2025年12月末時点でフードロス削減量は約3万3,659トン、経済効果は163億円を超えています。2025年10月には4億8,000万円の資金調達も実施し、事業基盤を強化しています。
共同開発の相乗効果
今回の提携では、冷凍弁当の企画・開発をクラダシと共同で行います。クラダシは食品メーカーとの幅広いネットワークを持ち、規格外食材の活用ノウハウも豊富です。さらに「THE GREEN TABLE」プロジェクトとして、食品加工過程で発生する端材や残渣を活用した商品開発にも取り組んでいます。
日本郵便の全国配送網とクラダシの食品調達・開発力を組み合わせることで、コストを抑えつつ品質の高い冷凍弁当を提供できる体制を目指しています。
急成長する冷凍宅配弁当市場
市場規模は2029年に540億円へ
冷凍宅配弁当市場は急速に拡大しています。2023年度の市場規模は325億円でしたが、2029年度には540億円に達すると予測されています。年平均で約9%の成長率です。
成長の原動力は複数あります。健康意識の高まりによる栄養バランスの取れた食事への需要増加、共働き世帯の増加による簡便食へのニーズ、そして冷凍技術の進化による品質向上が市場を後押ししています。
高齢者向け配食市場はさらに巨大
日本郵便がターゲットとする1〜2人暮らしの高齢世帯に目を向けると、市場はさらに大きな規模です。

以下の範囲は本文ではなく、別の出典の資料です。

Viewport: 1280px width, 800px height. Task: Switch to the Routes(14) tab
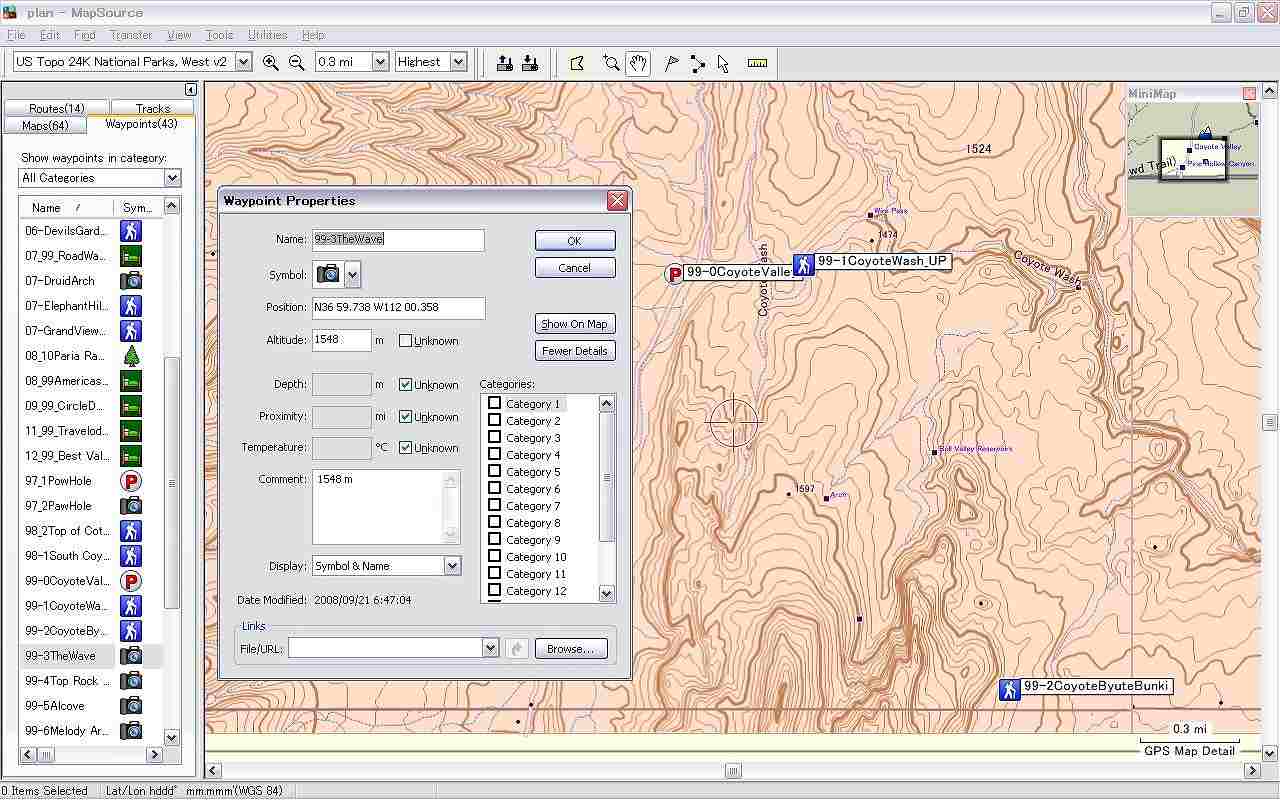pyautogui.click(x=56, y=108)
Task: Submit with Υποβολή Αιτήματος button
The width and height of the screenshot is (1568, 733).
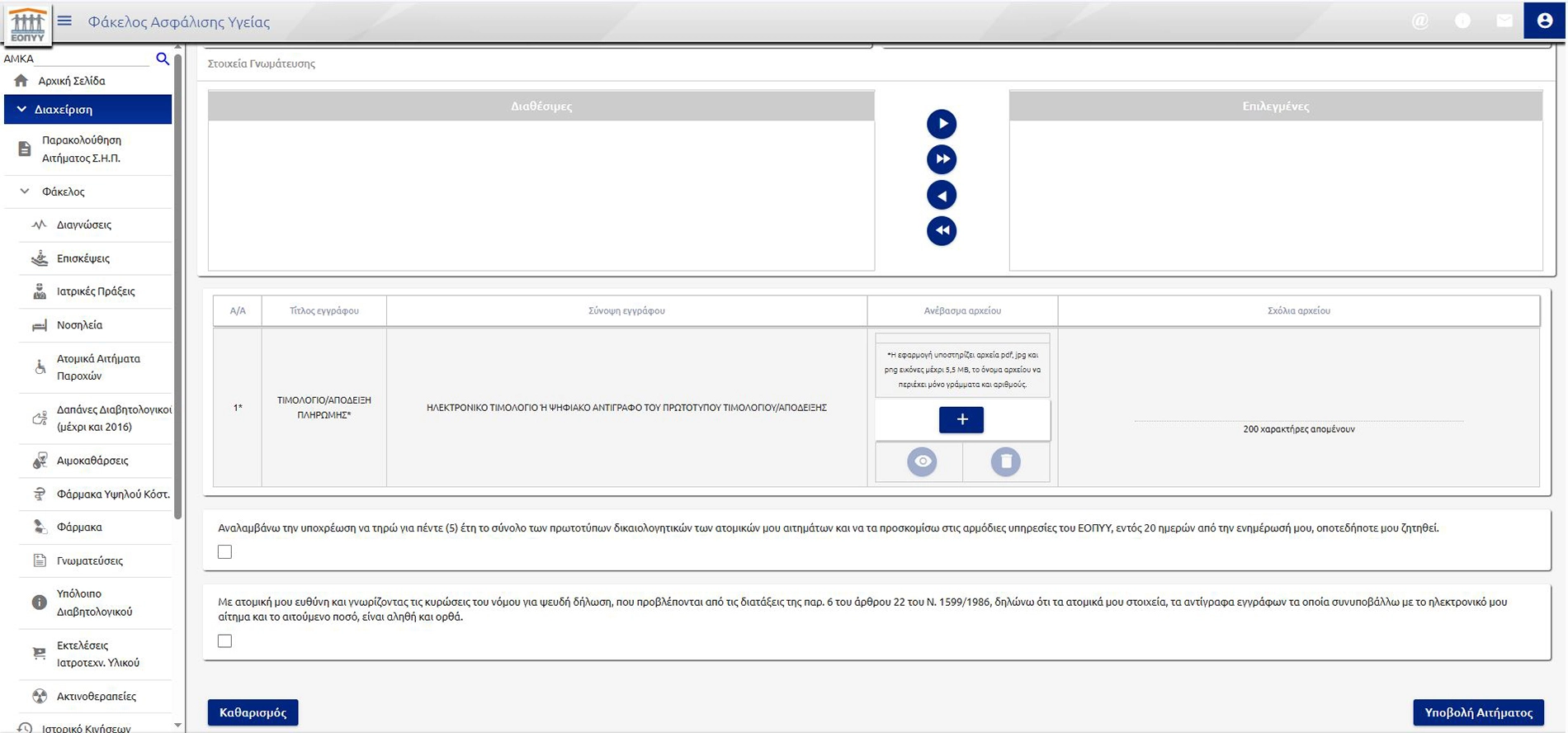Action: point(1477,712)
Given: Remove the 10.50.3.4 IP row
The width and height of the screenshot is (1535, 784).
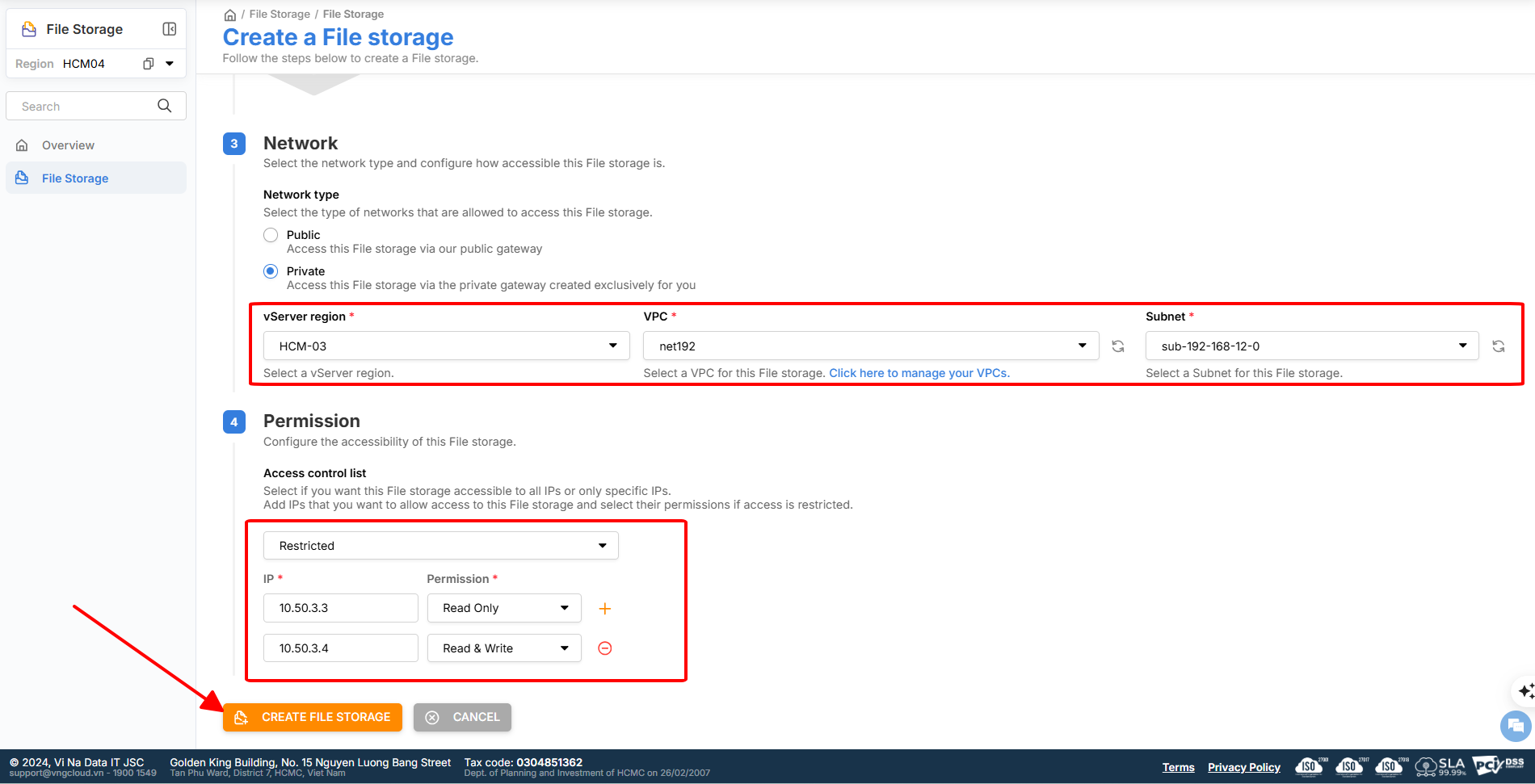Looking at the screenshot, I should pos(604,648).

高齢者向け宅食サービスの市場規模は2025年時点で2,160億円に達しており、2019年の1,800億円から6年で1.2倍に拡大しています。
介護食・高齢者食を含む調理品市場全体では、2026年度に1兆5,923億円に達するとの予測もあります。日本郵便が参入する市場には、十分な成長余地があるといえます。
競合ひしめく宅配食市場
一方で、冷凍宅配弁当市場にはすでに多くのプレーヤーが参入しています。nosh(ナッシュ)、三ツ星ファーム、DELIPICKS(デリピックス)といった専業サービスに加え、味の素の「あえて、」など大手食品メーカーも参戦しています。

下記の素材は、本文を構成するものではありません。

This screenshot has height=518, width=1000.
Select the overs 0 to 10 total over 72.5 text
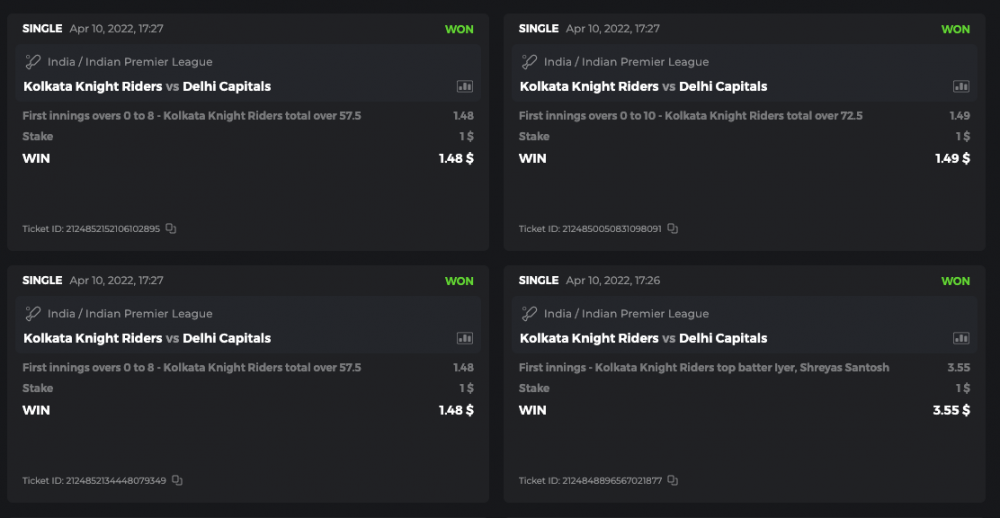tap(690, 116)
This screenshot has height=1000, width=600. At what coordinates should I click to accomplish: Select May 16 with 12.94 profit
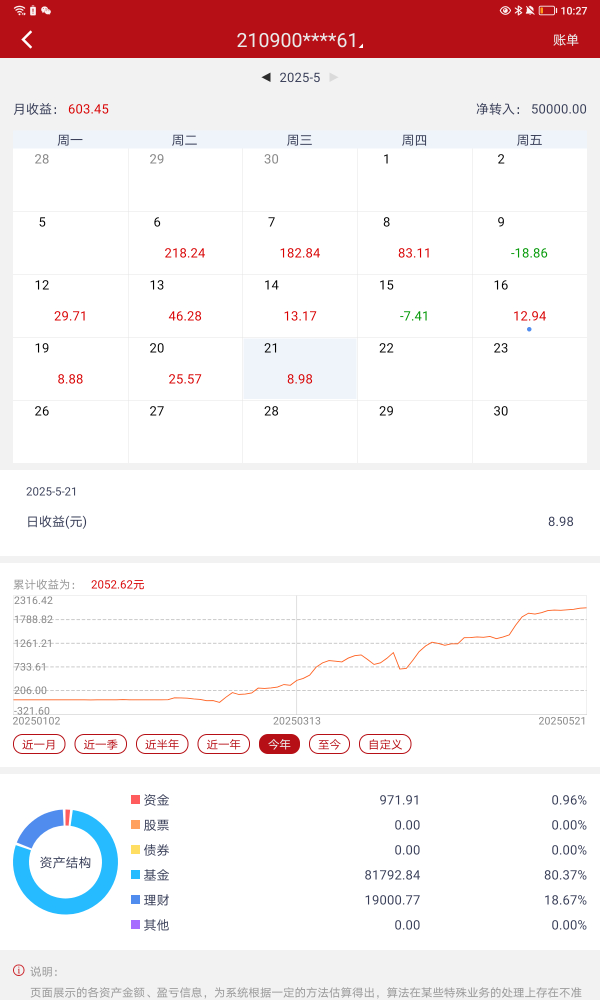[x=528, y=306]
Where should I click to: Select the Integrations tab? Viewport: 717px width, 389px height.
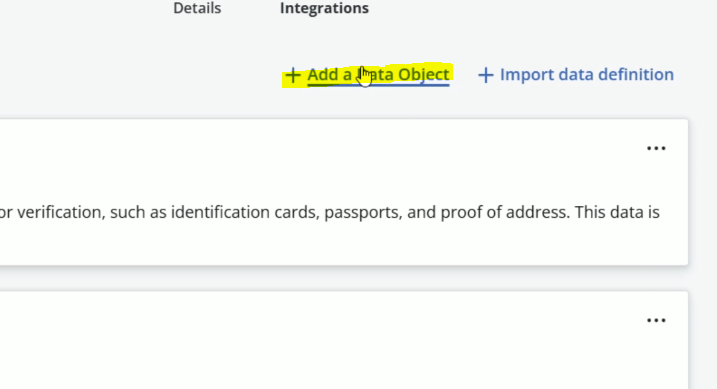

この中で日本郵便が差別化できるポイントは、全国約2万4千局の郵便局ネットワークです。特に地方部では、郵便局が地域のインフラとして高齢者の生活を支えています。郵便局の窓口を営業チャネルとして活用できる点は、デジタルマーケティングに依存する他社にはない強みです。
注意点・展望
日本郵便の宅配食参入にはいくつかの課題も存在します。まず、冷凍食品の配送には温度管理が不可欠であり、既存の郵便配送インフラをそのまま活用できるかは検討が必要です。冷凍物流の設備投資やオペレーション体制の構築がカギとなります。
また、宅配食市場は価格競争が激しく、1食あたりの単価で消費者の支持を得る必要があります。クラダシとの提携によるコスト削減がどこまで実現できるかが、事業の成否を左右するでしょう。
今後の展望としては、郵便局が単なる郵便物の受け渡し拠点から、地域の高齢者を支える生活サービスの拠点へと進化する可能性があります。宅配食をきっかけに、見守りサービスやオンライン診療の案内など、郵便局を起点とした高齢者向け総合サービスへの発展が期待されます。
まとめ
日本郵便の宅配食参入は、郵便物減少という構造的課題への対応と、成長市場への参入という二つの目的を持った戦略的な一手です。クラダシとの共同開発による商品力と、全国2万4千局の郵便局ネットワークという配送・営業基盤が最大の武器となります。
冷凍宅配弁当市場は2029年に540億円規模に成長する見込みであり、高齢化の進行とともにさらなる拡大が見込まれます。日本郵便がこの市場でどのようなポジションを築けるか、事業の進展に注目したいところです。